# New 120 gallon Mbuna tank - stocking help?



## josh j (Apr 19, 2013)

Hey guys! I just purchased a used 120 gallon tank (72" x 19" x 19"), it came with a Fluval 405, and I bought an new in box Eheim 2080 from a guy. I'm hoping that is enough filtration to have a decently stocked tank. If not, I could add a third filter down the line or upgrade the 405 to a FX6 at some point. Either way, I would like a nice full tank. I was looking at the cookie cutters, and they are a great starting point, but unfortunately the only go up to 75 gallon.

If I were to adapt the stocking suggestions, would I add more species, or would I add to the numbers of each species? For example, if I were to follow the fourth Mbuna cookie cutter guide, for a 75g I would choose something like:

5 Pseudotropheus saulosi
5 Pseudotropheus sp. "Acei"
5 Labidochromis caeruleus
5 Iodotropheus sprengerae

Should I increase that to 8 of each, or should I add a 5th species and increase it to 6 or 7 of each?

Any advice?

Thanks!


----------



## notchback65 (Apr 3, 2013)

I have almost the same group in my 90,
I started with 8 of each....I lost 4 in 6 months
So I have 28 mbuna + 1 BN pleco


----------



## amcvettec (May 11, 2012)

In a 120, I would do at least 5 species. Ideally you want to end up with 1M:5-7F per species. This can sometimes vary depending on the aggression of particular species. You could also look into the larger and more aggressive species of Mbuna with a tank that big. Something like Labeotropheus or Williamsi North?
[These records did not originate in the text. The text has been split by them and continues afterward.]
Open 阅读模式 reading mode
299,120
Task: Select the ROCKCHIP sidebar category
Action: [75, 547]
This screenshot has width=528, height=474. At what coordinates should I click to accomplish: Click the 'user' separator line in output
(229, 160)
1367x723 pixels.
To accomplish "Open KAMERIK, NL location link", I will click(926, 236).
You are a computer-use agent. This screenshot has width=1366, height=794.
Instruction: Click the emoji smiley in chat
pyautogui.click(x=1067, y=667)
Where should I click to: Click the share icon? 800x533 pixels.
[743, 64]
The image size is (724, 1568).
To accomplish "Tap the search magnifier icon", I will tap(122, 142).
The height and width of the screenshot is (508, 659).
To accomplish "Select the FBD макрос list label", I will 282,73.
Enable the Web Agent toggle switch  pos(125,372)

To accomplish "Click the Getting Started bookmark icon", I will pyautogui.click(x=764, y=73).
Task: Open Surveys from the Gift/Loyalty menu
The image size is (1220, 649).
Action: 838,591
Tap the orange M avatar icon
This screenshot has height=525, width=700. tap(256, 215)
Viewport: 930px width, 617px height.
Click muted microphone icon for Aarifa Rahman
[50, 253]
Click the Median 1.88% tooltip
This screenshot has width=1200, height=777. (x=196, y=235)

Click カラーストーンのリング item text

For the mild mannered Saulosi, I would recommend doing 3M:12F. They tolerate sub-dominant males well and you could get the yellow you need. Or if you want something a bit bigger and more aggressive, look at the Psuedotropheus Msobo deep. They have a blue/black male with bright yellow/orange females. I would stock 1M:7F for these guys.

Acei would do well in a tank this large. Start with a group of 10 and remove any extra males. They will also sometimes tolerate having more males.

I would avoid the yellow labs because you already have the yellow from the Saulosi. Look at White Labs (Nhakta Bay) instead? Or maybe Albino socolofi?

Rustys would do great as well. 1M:6F would do fine.


----------



## josh j (Apr 19, 2013)

That's really helpful! Thanks for the advice!


----------



## jcabage (May 29, 2012)

It seems you've chosen a decent mix of fish. You will have a lot of yellow though, as stated. I would consider adding more saulosi in particular, as they tend to get along fine with multiple males, and they are a great fish.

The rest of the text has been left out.